Oblivion had the same thatched roofs in the same places (villages). If you want to see whether technology advanced look at what the rich players have. The Blue Palace, for example, is far ahead of the castles in Oblivion. Asthetically it looks like a 17th/18th-century European palace -- at least on the outside.
The other thing to keep in mind is most fantasy media are terrible with technology. You'll see bronze-age stuff mixed with 19th-century stuff and everything in between. The Elder Scrolls games are a perfect showcase for this. Games are designed primarily by artists who create something appealing rather than realistic. My favourite Skyrim example of this is the upstairs area of Proudspire Manor. The ceiling is divided into four vaults with no column supporting the centre. It should fall down. Drives me mental, but I'll probably live.
lol
This gets back to a recurring theme of mine. The visuals in Skyrim are pretty good, overall. I can tell that the art crew did a good job of researching, well, not exactly what actual Norse styles of art and armor and such looked like, but they do show the influence of later nineteenth century representations of Norse culture. The horned helmets show that much. The actual norse didn't wear horned helmets, but they were depicted that way sometimes in 19th century art, so to me they did a pretty good job.
But so many other fantasy artists betray no sense of having ever looked at anything outside of fantasy art, just as a lot of comic artists appear never to emulate anything except older superhero comic book artists - and by "older" I mean artists from waaaaay back in the eighties and the like. This applies to science fiction as well. Why is the original Enterprise a classic piece of fictional design, while the ships from the later series stink? Quick - what did the Reman ship in the last Next Generation movie look like? What did the Romulan mining ship in the most recent Trek reboot movie look like? You probably can't picture them, just as I can't, and I'm willing to bet it's because they were designed by some artist with no experience outside the world of science fiction art design.

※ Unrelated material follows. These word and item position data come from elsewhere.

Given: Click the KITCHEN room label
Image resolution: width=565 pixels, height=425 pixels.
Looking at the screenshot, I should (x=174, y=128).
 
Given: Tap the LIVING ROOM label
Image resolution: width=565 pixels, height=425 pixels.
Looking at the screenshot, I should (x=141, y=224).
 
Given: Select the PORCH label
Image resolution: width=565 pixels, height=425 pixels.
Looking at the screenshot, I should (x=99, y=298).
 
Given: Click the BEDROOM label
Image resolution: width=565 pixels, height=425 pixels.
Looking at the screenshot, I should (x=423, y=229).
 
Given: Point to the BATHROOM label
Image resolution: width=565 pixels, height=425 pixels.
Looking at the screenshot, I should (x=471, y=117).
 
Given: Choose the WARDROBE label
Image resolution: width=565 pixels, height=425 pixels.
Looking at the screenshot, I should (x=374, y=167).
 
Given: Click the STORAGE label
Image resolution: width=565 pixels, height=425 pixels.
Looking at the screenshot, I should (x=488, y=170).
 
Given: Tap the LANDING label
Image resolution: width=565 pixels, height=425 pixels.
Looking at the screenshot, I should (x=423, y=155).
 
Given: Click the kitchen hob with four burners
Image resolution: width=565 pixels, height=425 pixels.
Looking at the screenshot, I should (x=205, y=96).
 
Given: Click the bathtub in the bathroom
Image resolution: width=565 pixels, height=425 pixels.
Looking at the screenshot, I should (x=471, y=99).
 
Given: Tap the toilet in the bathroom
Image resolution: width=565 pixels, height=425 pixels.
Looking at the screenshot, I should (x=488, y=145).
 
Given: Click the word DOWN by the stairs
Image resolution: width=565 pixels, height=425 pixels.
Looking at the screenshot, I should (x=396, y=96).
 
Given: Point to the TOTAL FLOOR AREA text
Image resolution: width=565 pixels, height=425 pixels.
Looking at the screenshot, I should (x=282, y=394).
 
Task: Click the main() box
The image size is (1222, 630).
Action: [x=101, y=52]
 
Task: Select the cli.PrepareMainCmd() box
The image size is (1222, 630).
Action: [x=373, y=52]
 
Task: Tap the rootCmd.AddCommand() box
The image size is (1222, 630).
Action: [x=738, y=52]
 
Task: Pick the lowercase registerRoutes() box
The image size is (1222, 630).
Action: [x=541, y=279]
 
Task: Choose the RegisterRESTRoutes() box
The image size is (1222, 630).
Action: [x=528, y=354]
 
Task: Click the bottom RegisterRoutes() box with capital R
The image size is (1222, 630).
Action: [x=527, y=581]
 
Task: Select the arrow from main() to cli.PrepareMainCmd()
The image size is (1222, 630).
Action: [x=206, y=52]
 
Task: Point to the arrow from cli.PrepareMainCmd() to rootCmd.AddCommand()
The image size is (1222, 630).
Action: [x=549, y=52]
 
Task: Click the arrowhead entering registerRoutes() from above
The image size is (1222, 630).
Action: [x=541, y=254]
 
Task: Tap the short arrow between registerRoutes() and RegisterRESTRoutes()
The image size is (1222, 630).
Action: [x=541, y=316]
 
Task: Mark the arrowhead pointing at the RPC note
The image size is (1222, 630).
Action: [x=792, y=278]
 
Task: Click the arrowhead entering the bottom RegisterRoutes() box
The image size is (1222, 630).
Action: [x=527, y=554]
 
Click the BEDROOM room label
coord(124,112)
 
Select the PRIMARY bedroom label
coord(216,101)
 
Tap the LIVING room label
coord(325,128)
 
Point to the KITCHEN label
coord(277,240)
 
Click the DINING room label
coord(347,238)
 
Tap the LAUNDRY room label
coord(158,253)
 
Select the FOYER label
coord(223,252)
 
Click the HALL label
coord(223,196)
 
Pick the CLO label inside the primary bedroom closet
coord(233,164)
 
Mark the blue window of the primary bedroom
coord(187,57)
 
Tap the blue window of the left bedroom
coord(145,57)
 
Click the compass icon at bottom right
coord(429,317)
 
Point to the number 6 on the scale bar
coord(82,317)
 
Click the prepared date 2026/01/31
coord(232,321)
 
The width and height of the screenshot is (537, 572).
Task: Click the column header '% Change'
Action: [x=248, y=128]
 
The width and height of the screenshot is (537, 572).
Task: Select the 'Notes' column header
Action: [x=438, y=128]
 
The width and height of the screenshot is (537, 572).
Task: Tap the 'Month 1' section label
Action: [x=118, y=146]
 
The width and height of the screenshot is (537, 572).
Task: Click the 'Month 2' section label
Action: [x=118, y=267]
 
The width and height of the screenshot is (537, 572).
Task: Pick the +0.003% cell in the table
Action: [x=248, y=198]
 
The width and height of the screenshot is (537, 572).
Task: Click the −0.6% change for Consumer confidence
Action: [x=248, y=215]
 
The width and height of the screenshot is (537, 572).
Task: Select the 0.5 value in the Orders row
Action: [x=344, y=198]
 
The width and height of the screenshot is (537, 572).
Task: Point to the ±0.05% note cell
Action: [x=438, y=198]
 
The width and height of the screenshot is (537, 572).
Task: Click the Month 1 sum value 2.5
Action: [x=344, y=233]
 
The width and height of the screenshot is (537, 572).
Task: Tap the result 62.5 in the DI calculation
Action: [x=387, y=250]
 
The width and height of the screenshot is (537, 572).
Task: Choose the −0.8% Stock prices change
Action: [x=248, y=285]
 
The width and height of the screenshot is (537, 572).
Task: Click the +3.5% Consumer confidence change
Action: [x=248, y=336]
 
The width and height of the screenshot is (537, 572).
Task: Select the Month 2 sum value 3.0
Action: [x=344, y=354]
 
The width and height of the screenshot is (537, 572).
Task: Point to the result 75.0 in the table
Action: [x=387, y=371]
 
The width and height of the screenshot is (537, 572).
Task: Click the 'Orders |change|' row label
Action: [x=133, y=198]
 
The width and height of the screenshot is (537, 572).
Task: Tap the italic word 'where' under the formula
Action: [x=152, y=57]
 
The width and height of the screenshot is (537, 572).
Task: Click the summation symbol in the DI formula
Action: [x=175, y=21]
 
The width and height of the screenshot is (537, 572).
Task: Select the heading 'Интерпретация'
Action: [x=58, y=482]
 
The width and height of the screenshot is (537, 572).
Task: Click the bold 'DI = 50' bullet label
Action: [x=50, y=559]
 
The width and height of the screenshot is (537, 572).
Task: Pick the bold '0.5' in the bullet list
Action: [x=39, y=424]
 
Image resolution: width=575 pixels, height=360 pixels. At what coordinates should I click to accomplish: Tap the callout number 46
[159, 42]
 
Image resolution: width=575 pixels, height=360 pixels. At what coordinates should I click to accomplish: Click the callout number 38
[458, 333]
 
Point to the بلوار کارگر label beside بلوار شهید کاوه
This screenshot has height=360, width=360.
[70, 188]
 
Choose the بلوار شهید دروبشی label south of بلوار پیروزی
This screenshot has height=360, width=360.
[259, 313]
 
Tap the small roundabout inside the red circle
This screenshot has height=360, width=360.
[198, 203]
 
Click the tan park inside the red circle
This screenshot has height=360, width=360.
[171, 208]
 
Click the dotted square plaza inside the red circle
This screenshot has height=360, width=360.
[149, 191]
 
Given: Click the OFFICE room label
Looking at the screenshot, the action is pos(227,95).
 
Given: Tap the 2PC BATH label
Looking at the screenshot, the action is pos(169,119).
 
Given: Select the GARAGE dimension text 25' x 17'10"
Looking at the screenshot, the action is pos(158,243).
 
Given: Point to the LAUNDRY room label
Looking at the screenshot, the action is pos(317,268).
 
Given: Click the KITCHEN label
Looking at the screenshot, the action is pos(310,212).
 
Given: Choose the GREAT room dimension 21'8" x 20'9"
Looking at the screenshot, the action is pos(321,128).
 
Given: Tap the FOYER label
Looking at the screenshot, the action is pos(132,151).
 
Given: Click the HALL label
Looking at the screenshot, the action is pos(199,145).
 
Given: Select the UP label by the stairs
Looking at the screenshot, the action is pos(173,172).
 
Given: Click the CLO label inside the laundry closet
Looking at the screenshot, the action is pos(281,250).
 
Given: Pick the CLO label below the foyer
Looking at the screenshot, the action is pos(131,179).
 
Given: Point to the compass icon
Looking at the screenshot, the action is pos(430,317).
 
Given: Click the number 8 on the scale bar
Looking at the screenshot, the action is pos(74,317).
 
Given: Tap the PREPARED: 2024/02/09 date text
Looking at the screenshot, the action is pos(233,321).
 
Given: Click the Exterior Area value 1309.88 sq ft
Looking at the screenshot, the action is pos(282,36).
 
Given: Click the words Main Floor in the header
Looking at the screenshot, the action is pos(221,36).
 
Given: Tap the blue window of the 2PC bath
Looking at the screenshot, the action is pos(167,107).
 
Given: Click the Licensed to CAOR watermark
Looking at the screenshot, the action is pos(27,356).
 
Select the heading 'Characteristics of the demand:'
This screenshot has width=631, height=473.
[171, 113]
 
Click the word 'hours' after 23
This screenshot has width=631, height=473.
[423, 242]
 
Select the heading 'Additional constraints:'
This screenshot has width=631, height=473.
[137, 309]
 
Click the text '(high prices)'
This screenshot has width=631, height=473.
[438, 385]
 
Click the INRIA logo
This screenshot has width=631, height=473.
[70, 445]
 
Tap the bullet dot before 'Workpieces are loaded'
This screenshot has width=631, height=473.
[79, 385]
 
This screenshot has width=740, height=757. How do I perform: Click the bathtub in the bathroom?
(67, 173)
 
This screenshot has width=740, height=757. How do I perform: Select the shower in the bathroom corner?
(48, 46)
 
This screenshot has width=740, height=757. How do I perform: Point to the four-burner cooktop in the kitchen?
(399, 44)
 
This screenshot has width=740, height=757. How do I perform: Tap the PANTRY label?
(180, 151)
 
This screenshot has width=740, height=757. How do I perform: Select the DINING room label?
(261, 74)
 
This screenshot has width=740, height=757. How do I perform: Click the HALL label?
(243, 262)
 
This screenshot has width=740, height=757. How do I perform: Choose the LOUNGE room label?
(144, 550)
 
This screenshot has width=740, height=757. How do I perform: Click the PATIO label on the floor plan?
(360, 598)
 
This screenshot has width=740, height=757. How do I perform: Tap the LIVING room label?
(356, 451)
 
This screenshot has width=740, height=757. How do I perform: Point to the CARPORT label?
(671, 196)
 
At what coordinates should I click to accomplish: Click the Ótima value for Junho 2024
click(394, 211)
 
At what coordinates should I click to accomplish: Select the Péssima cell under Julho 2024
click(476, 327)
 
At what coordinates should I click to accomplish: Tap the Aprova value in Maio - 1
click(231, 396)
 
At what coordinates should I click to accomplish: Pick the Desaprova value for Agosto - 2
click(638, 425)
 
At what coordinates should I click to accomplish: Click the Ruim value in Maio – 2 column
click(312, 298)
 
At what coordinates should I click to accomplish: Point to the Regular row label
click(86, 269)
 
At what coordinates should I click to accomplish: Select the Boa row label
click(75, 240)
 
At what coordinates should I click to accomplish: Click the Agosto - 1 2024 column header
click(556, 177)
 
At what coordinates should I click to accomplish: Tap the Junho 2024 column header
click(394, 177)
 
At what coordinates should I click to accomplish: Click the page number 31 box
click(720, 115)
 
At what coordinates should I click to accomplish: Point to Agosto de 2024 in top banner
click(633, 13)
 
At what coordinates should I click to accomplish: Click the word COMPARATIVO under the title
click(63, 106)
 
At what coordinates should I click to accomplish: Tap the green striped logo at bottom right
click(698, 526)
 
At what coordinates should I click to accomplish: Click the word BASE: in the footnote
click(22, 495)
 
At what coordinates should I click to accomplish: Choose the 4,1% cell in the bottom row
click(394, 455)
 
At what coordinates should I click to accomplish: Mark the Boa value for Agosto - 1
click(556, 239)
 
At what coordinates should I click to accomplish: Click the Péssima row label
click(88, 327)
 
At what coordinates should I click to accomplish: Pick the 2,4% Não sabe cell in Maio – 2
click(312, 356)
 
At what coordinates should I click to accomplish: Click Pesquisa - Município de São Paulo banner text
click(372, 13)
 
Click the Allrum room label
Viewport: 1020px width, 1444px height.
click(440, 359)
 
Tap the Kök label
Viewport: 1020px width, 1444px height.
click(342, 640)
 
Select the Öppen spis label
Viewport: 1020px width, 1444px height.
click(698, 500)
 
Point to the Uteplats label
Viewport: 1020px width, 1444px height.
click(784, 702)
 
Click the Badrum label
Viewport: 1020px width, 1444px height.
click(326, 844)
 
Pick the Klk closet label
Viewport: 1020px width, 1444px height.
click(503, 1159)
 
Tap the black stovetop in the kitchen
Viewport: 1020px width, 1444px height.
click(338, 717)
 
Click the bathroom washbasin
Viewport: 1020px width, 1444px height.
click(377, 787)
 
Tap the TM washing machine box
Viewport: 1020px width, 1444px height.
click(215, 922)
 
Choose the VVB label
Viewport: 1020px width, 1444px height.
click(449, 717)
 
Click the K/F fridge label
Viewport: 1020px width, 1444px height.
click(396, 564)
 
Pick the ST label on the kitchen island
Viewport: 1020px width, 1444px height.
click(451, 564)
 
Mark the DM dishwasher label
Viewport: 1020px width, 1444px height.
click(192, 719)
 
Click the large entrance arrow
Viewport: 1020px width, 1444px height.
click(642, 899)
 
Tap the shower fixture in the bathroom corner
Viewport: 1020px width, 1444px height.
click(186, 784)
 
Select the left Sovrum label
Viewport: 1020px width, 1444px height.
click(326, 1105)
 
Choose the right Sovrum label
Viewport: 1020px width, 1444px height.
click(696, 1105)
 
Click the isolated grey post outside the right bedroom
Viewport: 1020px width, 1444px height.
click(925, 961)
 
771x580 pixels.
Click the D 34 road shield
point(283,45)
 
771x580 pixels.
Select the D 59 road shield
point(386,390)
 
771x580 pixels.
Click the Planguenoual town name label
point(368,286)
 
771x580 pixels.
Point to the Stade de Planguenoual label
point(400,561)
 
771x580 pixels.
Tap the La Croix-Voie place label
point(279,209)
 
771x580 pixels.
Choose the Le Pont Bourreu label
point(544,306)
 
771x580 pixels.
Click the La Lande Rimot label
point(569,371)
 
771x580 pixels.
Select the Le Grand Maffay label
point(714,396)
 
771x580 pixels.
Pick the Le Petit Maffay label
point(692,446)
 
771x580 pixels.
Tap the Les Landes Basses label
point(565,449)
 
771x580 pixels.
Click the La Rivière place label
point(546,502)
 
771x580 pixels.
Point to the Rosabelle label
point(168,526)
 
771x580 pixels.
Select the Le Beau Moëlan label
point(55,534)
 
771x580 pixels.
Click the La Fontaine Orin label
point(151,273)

In contrast, the designer of the original Enterprise, http://en.wikipedia.org/wiki/Matt_Jefferies, had a background in drafting, was a flight testing engineer and restored old aircraft as a hobby. He knew how mechanical devices worked and was very concentrated on designing a ship that gave the air of being a functional, practical vehicle, regardless of the fantastic technology involved. Modern spaceship designs in most movies, however, look like the artist said "Well, these are the bad guys, right? So I guess I'll need to make their ship look scary. Better give it some spikes and blades protruding from the hull. That ought to work."